Attorney Sam Stretton wrote an excellent piece for law.com today on providing an extension to a lawyer when he reasonably requests it.  Sam may not know this, but he actually represented my parents when I was a child. They spoke fondly of him.  I think this is because he isn’t only an attorney, he is a gentleman.

When I teach Bridge the Gap (for you non-Pennsylvanians a required 4 hour seminar that focuses on ethics for new attorneys) I stress exactly the point Sam makes in his piece.  It is, to me, an embarrassment that things got so bad here in Pennsylvania that our judiciary had to develop a code of civility to get attorneys and judges to behave appropriately to each other.
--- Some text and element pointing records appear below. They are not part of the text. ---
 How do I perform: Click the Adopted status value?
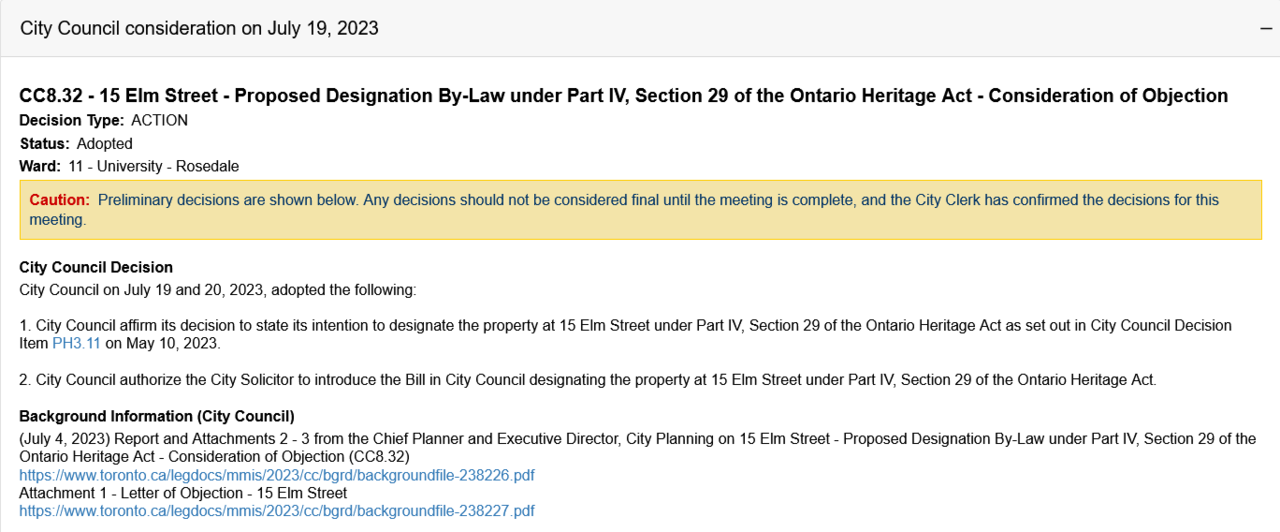[104, 144]
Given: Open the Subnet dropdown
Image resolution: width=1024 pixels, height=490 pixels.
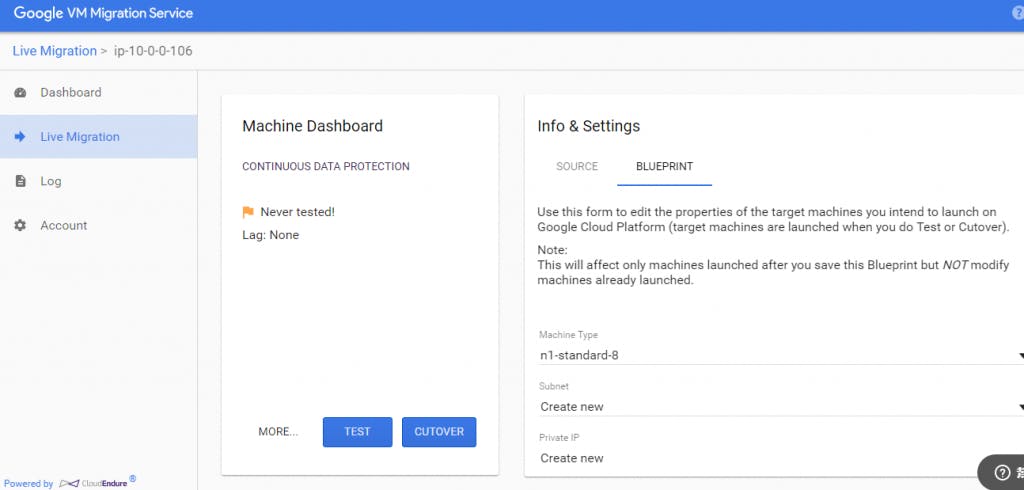Looking at the screenshot, I should coord(780,407).
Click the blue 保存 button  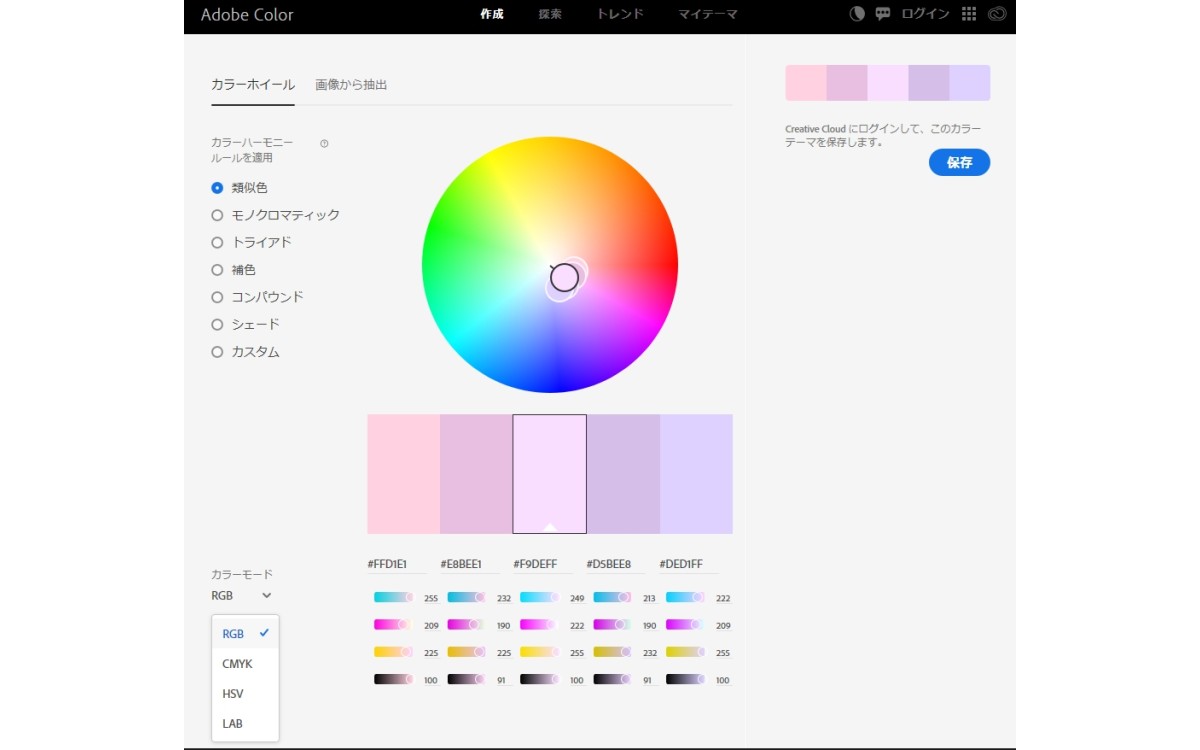(959, 162)
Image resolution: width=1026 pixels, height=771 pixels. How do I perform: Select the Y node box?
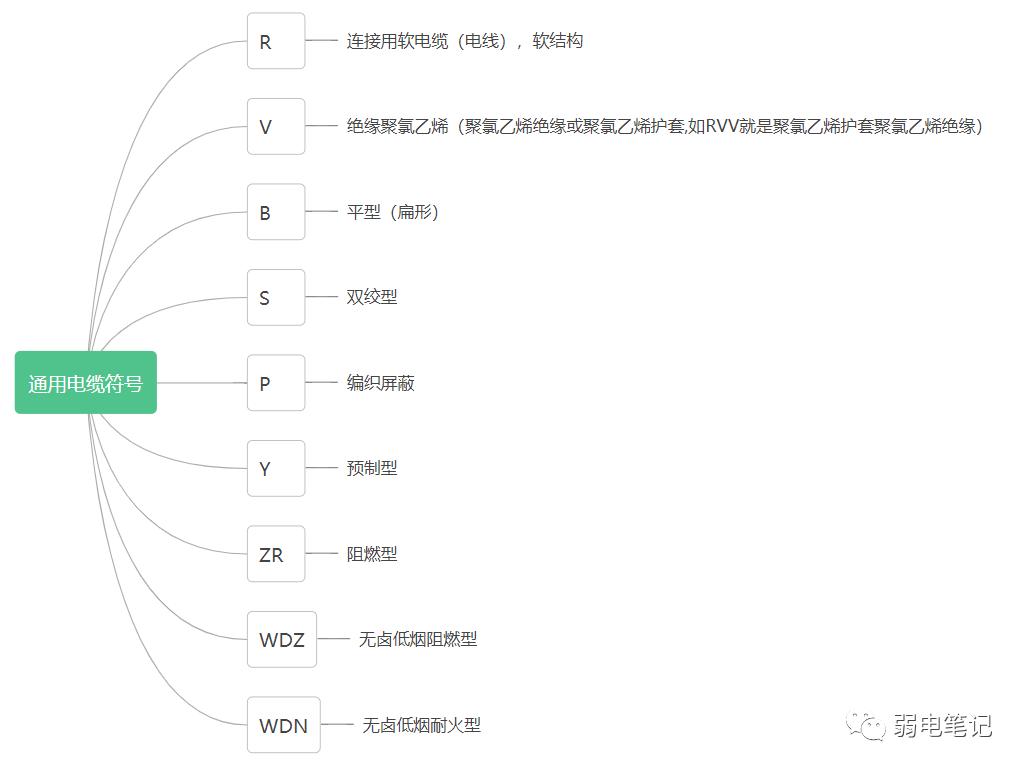pyautogui.click(x=276, y=468)

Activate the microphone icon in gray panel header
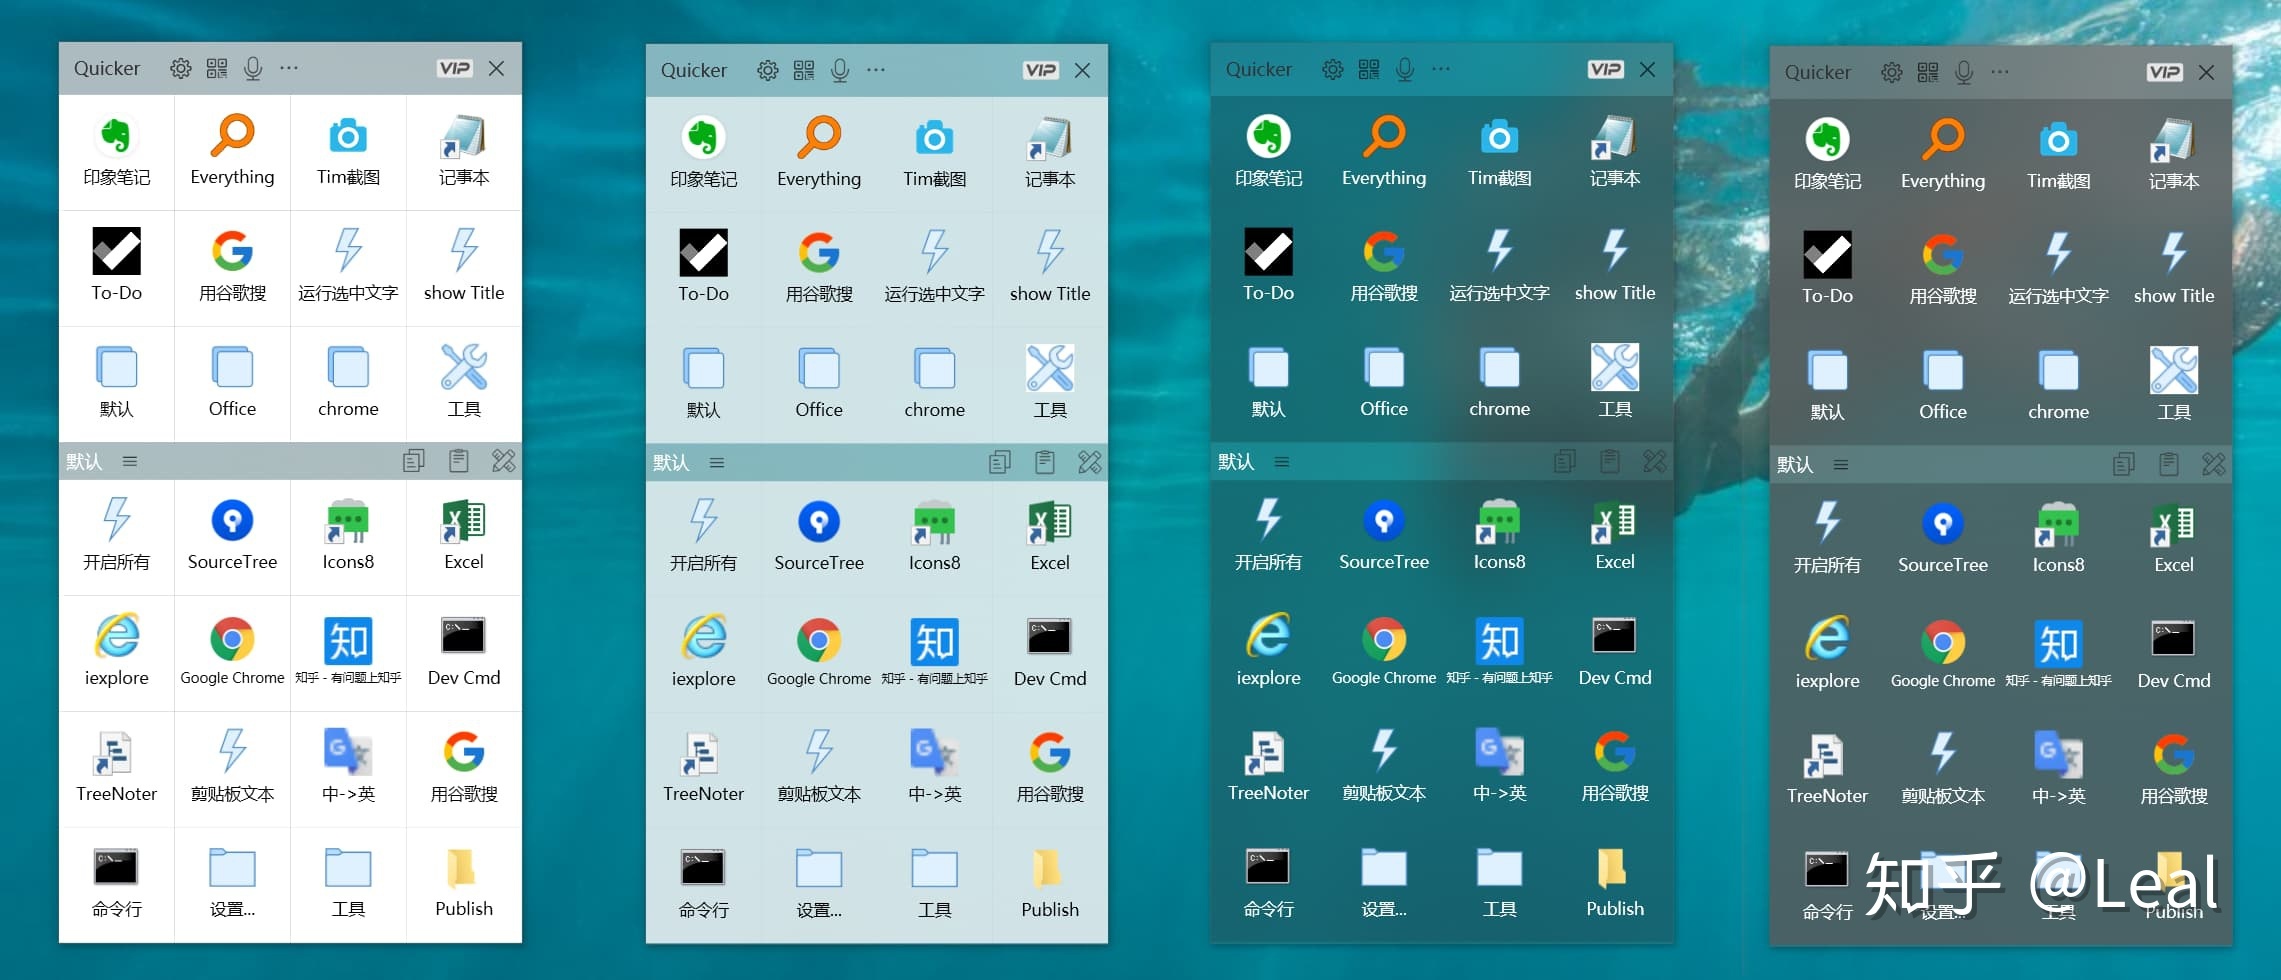[x=1964, y=72]
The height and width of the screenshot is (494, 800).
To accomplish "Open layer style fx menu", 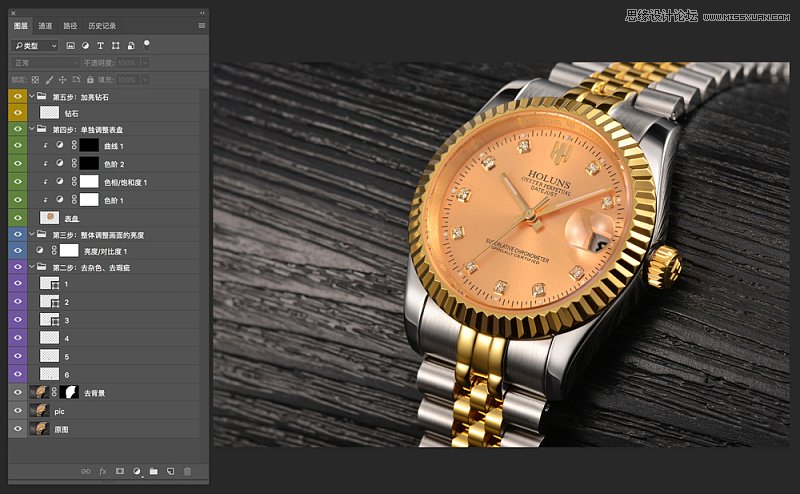I will click(102, 470).
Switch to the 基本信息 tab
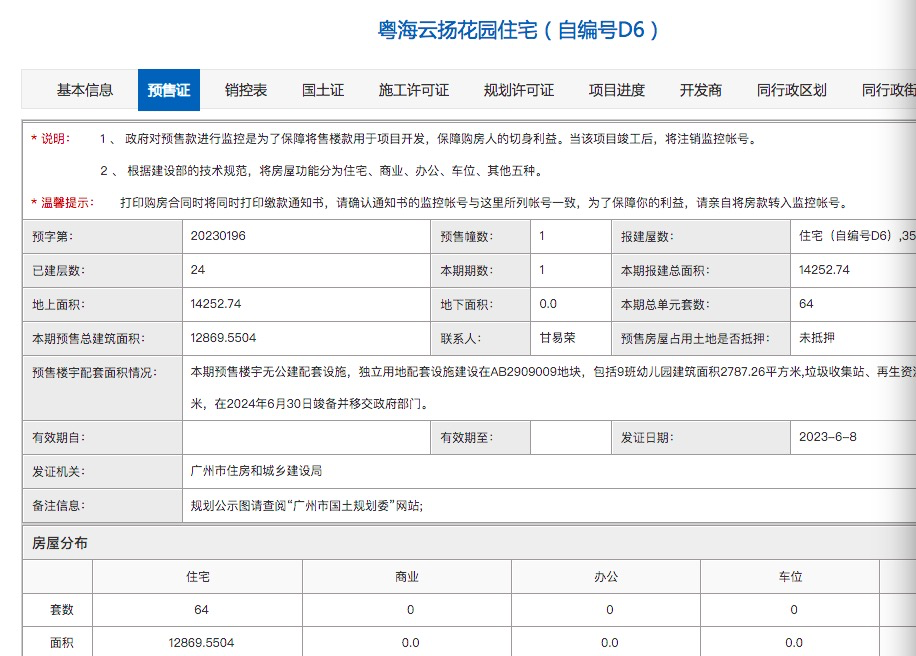This screenshot has width=916, height=656. point(85,90)
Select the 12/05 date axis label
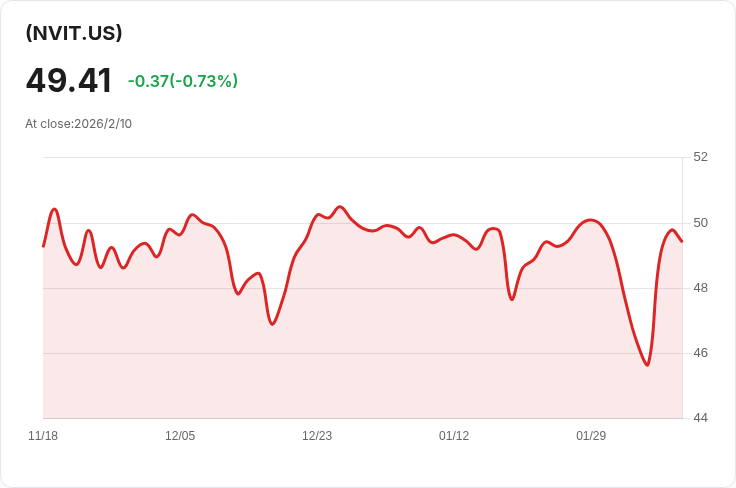The height and width of the screenshot is (488, 736). pyautogui.click(x=180, y=436)
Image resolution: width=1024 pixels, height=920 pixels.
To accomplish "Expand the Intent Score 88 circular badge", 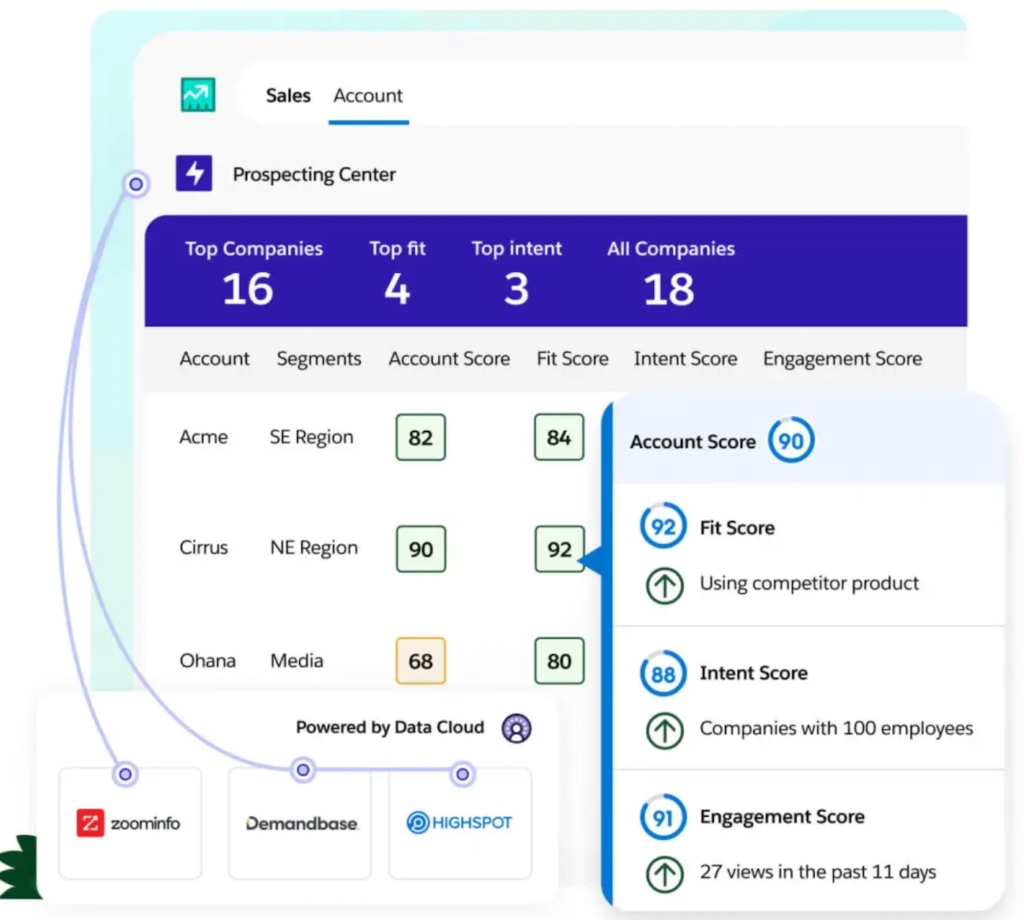I will (662, 674).
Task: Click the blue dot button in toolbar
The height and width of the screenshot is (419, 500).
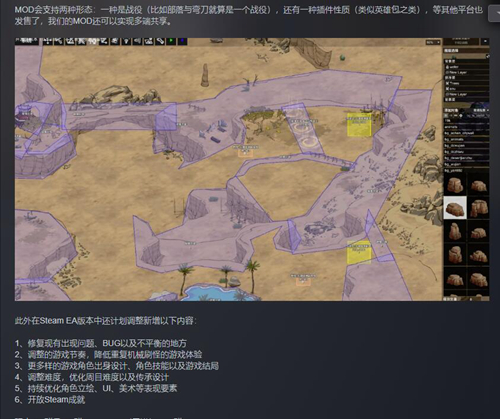Action: 182,41
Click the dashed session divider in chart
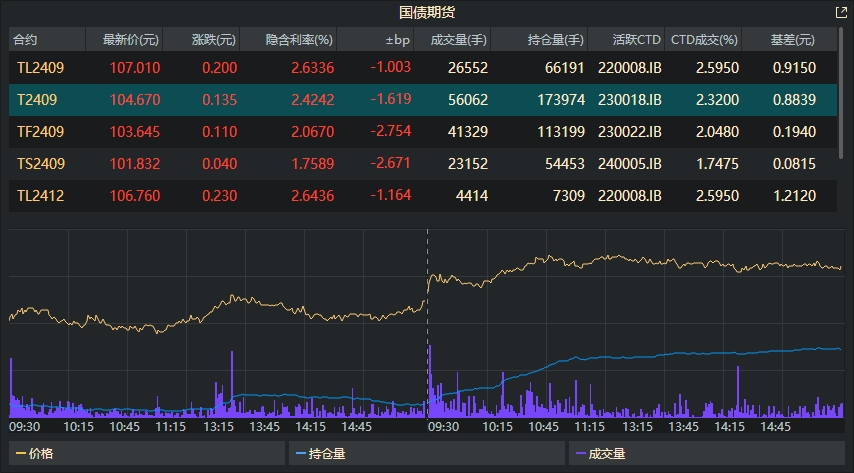Viewport: 854px width, 473px height. [427, 320]
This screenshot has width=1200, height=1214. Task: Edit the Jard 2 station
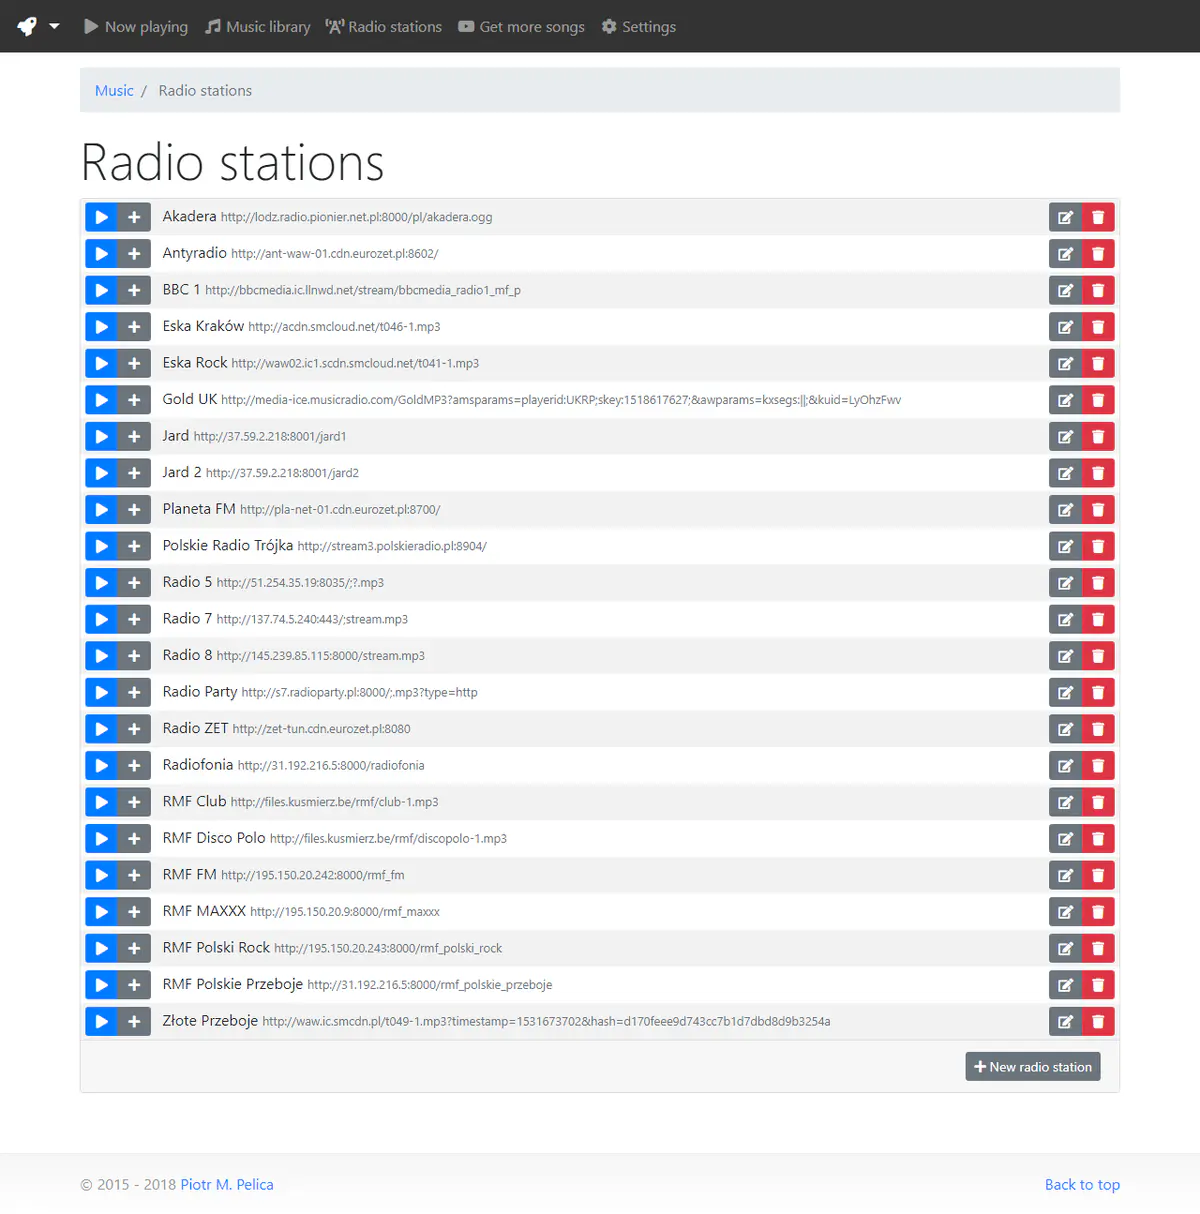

I believe in being a strong advocate. Showing weakness in a case is a bad idea.  But regardless of what an attorney or his client might think, being polite is not showing weakness. Strength is not shown through bullying, nasty behavior. It is shown by engaging in the appropriate tactics necessary to play the chess game that can be litigation. There are times to stand strong, certainly, but standing strong is different from refusing each and every reasonable request of opposing counsel just because you can; or even because your client, who might themselves need you to delay something in the future, says so. Your client shouldn’t be calling the tactical shots anyway. Who went to law school?